Hi!
I'm having an issue... It appears you cannot remove an element from a PDF with PDFBox, but I need to do that. Or something like that.
Not too long ago I found out about these really cool things called Optional Content Groups; it's basically PDFBox's name for a 'layer', but I actually like their name better because the way these layers work isn't the same way they work in Photoshop or whatever; their primary purpose isn't to have layered display things, and if you're talking in terms of display, these 'layers' actually have overlapping objects within them, meaning that they aren't actually real 'layers', and they *contain* real 'layers'. What they really are is "optional content" groups that you can use to say "Hey, I don't want to display this. Turn this off."
When you do that though, it doesn't actually remove it from the document, it just adds a flag that says "Don't show this." So I have a situation where I need to selectively hide images on a PDF, and save it so people can view it in-browser.
So here's the problem: It seems that all of the most commonly used browsers come with a default PDF-viewing application though, that has NO support for PDF layers... Which is incredibly inconvenient, and kind of irritating. That seems like kind of an important part of the PDF specification; I don't know how a browser that 'views PDFs' can just ignore that. So they support "almost" all of the PDF specification. On a related note, there's "almost" enough oxygen dissolved in ocean
water for me to breathe it.
So I have some options... In order of most to least terrible:
1) I could just add a note that tells people "Hey, this probably won't display right in your browser, download it and open it with acrobatReader. It's free." But I don't want to do that for many, many reasons.
2) I can *add* images with PDFBox; I could just add a little white square ontop of the things I need to hide, but that is a kludge and I do not want to do that. Also, I'd have to know exactly what positions to add them at. Also I think it would take a while; I'd have to have it add several images before saving every time someone asked us to generate a PDF.
3) I could put text fields with non-transparent backgrounds over the images I might need to hide, then populate that with a few spaces when I want to hide a given image. That is also a kludge but it isn't as bad of a kludge and it would be less resource-intensive.
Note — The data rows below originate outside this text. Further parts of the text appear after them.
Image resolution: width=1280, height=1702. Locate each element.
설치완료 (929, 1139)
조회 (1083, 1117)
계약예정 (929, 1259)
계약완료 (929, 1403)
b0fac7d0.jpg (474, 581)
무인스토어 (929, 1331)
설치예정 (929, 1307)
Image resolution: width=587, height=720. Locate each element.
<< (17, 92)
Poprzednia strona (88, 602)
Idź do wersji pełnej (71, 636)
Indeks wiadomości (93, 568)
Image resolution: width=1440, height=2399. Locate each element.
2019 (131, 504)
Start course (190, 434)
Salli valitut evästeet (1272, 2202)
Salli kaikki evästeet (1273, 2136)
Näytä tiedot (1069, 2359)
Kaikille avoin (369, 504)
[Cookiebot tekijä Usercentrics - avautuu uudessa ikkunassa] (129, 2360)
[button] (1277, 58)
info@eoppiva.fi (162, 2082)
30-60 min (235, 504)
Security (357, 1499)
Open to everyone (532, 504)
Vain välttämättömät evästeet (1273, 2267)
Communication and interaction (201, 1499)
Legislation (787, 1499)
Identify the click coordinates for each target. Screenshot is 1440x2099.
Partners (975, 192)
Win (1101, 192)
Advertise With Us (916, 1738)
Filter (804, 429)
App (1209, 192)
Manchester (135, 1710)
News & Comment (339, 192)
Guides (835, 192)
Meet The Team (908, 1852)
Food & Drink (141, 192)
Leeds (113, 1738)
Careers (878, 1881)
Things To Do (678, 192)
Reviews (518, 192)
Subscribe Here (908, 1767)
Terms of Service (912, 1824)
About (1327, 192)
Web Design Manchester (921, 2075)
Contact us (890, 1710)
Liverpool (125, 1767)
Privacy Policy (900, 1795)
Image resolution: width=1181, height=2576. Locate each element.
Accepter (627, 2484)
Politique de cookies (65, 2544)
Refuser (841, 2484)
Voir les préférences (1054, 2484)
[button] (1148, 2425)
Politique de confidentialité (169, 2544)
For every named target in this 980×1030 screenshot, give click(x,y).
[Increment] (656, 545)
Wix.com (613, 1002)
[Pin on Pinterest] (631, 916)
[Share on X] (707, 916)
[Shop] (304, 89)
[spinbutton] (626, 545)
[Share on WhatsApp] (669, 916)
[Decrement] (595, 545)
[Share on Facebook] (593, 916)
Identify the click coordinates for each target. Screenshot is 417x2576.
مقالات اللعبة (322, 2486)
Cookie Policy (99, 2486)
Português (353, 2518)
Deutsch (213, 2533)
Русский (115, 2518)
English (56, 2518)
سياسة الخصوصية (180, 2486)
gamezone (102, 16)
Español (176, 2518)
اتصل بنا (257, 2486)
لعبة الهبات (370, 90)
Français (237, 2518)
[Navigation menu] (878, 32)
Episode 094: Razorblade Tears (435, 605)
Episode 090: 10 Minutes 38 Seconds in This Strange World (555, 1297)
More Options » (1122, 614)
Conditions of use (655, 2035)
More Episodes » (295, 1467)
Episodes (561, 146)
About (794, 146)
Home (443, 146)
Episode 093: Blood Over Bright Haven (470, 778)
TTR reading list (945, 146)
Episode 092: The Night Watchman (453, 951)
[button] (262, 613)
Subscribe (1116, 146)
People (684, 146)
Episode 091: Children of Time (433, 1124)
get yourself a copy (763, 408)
4) I could try to find a way to remove the elements from the document entirely; not just make them "Non-optional", but kill them. I have actually found the object in the Document COSObject list, and I removed it, and I removed it from the OptionalContentGroups list; I've removed it from the COSObject Dictionary; but none of that has worked. Every time, it always stubbornly appears on the page still after it's saved. This is the solution I would prefer to use, but I can't figure out how to make it happen. Has anyone else run into this sort of thing before? I found a few records of people who wanted *all* images removed or extracted, but I don't want them all gone, and it isn't the image *resources* I care about, it's the PDF elements that use them...
On second thought though, since the images aren't really being referenced at their original locations prior to importation, it's possible that they're all there as separate image objects in the document resources... I'm going to try combing through that and seeing if I can eliminate it from there, then I'll head back here and report on whether that worked.